Balzer also wonders whether the government will relax its fiscal responsibility as next year’s presidential election approaches. “It has socked away $80 billion in the stabilization fund, but as a proportion of GDP, it’s a tenth of Norway’s. Keeping the politicians’ hands off of the money will be one of the hardest things [the government does].”
Indeed, the political temptations of easy oil money represent the other half of the resource curse. Simply put, in places like Russia that lack strong regulators and courts, people in power will try to grab as much of the oil wealth as they can for themselves, rather than investing for the country’s future.

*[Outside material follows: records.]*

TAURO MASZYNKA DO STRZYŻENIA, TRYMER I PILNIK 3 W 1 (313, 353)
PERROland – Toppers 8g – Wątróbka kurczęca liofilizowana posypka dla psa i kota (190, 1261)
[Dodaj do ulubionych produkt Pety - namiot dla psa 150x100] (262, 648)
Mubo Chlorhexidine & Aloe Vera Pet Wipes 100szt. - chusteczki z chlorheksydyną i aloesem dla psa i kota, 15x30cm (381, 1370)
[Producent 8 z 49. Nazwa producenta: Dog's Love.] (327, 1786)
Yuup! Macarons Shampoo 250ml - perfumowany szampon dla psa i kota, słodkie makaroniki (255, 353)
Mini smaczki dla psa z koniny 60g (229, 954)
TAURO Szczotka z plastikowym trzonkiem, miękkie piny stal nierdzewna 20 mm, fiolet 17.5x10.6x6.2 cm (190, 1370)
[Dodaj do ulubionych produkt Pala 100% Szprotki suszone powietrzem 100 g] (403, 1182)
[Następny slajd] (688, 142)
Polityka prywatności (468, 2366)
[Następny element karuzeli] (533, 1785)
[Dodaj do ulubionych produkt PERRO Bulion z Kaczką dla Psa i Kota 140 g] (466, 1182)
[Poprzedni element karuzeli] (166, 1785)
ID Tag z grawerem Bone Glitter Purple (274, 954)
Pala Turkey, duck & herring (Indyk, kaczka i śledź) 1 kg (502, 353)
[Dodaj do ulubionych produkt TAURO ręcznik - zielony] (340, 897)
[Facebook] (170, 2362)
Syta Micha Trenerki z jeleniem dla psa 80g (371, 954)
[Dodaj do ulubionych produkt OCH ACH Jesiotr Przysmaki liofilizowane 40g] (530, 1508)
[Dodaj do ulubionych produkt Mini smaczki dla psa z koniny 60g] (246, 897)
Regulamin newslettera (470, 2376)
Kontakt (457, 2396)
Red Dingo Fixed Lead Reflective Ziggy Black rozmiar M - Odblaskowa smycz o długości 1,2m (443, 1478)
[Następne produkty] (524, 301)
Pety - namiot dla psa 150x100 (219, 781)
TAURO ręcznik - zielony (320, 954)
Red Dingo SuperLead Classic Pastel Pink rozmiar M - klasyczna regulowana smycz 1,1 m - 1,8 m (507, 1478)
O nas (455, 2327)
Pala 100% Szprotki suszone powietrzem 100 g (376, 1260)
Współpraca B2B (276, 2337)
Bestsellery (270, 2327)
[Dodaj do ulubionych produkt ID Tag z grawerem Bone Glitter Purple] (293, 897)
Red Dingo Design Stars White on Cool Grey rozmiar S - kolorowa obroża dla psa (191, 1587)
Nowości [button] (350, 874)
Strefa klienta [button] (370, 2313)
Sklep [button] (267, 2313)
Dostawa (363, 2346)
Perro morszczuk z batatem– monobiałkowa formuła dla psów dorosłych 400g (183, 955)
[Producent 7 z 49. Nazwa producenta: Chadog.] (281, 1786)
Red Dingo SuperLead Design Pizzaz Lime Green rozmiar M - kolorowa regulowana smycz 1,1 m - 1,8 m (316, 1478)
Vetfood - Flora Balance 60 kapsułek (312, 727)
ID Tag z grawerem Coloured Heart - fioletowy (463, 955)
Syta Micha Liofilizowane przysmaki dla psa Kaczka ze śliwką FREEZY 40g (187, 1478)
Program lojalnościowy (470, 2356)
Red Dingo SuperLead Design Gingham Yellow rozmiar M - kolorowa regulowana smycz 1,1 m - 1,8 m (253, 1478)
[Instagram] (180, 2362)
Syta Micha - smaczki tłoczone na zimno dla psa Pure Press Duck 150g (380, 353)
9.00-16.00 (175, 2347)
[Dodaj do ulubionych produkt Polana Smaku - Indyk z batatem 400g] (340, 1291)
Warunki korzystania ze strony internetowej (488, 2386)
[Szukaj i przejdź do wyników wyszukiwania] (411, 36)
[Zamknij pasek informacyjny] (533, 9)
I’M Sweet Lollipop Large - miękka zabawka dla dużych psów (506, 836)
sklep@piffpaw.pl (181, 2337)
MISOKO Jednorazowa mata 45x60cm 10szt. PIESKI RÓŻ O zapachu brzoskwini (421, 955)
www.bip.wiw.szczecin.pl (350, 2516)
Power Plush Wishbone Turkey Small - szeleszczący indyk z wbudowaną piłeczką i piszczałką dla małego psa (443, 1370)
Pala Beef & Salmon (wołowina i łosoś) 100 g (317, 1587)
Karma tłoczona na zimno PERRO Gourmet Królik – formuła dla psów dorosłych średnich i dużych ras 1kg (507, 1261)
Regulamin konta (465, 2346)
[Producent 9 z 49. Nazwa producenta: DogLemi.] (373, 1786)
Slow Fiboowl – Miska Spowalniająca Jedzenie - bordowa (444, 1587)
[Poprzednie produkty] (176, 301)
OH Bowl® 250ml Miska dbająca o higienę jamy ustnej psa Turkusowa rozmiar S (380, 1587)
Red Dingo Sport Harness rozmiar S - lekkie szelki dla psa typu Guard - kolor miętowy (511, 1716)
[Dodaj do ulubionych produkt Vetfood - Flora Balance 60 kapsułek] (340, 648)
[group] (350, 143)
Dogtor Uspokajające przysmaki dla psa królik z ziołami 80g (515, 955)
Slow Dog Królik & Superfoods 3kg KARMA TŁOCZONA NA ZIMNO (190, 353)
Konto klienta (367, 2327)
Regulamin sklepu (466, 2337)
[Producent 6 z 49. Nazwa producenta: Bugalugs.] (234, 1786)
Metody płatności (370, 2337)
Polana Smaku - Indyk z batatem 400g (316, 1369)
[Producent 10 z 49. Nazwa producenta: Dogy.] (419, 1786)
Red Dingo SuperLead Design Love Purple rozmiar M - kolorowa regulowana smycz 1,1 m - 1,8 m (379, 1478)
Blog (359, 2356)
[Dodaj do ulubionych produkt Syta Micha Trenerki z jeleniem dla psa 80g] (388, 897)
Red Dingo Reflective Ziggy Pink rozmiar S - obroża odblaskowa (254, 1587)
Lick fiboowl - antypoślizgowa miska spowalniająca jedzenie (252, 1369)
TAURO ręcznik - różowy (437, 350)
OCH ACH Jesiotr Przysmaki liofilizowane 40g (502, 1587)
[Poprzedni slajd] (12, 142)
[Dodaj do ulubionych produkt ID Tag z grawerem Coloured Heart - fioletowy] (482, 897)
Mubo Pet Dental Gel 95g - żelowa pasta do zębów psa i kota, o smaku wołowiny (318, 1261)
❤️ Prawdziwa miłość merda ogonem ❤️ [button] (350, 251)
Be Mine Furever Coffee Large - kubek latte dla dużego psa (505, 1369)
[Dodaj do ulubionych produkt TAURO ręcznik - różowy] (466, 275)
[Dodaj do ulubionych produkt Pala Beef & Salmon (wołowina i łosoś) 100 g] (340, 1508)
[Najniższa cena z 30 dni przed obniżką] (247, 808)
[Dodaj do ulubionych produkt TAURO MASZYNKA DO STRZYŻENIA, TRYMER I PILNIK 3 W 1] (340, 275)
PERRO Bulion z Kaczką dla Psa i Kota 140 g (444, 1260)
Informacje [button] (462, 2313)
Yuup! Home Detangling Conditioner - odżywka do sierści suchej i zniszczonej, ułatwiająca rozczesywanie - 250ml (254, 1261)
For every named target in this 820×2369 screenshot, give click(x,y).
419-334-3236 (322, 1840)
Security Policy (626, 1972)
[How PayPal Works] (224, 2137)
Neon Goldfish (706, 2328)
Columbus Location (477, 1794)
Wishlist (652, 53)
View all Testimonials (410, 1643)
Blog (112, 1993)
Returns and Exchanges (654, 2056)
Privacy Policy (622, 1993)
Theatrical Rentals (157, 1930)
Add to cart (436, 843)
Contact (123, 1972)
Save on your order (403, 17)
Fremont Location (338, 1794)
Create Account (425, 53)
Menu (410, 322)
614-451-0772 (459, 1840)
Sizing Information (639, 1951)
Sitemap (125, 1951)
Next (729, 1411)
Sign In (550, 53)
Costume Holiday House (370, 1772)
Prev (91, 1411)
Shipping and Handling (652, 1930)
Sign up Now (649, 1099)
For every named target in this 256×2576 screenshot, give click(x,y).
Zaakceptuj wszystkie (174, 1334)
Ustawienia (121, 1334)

“Russia would have a corruption problem even if it didn’t have wealth in oil and natural resources,” says Bill Tompson, an economist and Russia expert at the OECD. “But the oil aggravates it.” Oil riches, which are finite, give people the incentive to try to finagle money for themselves, and Russia’s lack of political and corporate transparency gives them the cover to do so. “You’re talking about an environment where a lot of decision-making is opaque, and systems that run on informal rules will always favor insiders.”
The 1990s in Russia “were wild, crazy and disorderly,” Tompson adds. “There was a breakdown of any official ethics, of the norms and understandings of what you could and couldn’t do. And you don’t have a free press — or at least it doesn’t get far when it tries to pursue these matters.”